→ What the task requires
The required answer is each line in the entries below where "will" occurs.

--- Extracted records ---

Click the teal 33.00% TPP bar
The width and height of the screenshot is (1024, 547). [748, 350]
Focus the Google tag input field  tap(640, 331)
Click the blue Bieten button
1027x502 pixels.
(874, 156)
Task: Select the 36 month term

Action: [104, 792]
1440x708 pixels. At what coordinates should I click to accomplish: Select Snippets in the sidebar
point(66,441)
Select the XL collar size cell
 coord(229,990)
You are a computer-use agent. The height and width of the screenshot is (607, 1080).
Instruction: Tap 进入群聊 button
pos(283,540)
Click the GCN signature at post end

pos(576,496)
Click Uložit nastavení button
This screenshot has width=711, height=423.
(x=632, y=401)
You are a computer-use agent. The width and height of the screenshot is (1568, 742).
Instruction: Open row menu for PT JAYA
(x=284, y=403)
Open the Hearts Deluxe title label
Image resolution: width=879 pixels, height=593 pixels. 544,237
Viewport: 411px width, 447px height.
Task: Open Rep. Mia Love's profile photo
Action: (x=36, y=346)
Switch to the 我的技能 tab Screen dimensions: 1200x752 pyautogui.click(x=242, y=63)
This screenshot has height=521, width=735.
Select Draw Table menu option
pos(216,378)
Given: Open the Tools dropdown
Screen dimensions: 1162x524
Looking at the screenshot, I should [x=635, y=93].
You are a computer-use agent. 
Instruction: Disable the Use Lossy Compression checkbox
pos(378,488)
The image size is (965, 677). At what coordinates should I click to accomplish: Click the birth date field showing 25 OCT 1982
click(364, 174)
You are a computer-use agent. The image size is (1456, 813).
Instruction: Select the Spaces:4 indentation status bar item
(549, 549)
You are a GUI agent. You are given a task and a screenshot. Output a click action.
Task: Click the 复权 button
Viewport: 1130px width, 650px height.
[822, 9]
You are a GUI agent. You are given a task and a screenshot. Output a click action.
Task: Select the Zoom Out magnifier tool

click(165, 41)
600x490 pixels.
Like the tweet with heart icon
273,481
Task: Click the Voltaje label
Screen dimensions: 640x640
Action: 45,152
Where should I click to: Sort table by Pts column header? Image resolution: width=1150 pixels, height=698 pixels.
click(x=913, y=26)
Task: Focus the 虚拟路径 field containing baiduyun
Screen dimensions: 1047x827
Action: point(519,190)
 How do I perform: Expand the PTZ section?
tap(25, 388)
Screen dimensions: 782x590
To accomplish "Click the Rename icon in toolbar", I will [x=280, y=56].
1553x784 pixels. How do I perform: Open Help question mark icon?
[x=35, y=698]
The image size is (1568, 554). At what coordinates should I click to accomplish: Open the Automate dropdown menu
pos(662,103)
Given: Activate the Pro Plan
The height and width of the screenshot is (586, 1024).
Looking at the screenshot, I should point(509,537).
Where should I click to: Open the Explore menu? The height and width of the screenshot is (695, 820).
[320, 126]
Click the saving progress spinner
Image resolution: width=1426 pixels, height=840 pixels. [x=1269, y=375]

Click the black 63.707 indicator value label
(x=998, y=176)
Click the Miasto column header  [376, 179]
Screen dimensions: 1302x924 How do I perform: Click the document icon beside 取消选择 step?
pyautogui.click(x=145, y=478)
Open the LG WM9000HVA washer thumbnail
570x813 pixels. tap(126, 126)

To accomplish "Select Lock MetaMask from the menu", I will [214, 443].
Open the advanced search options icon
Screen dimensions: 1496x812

---

→ Solved problem
To accomplish "Click the Rename icon in toolbar", I will [x=280, y=56].
To accomplish "Select Lock MetaMask from the menu", I will [214, 443].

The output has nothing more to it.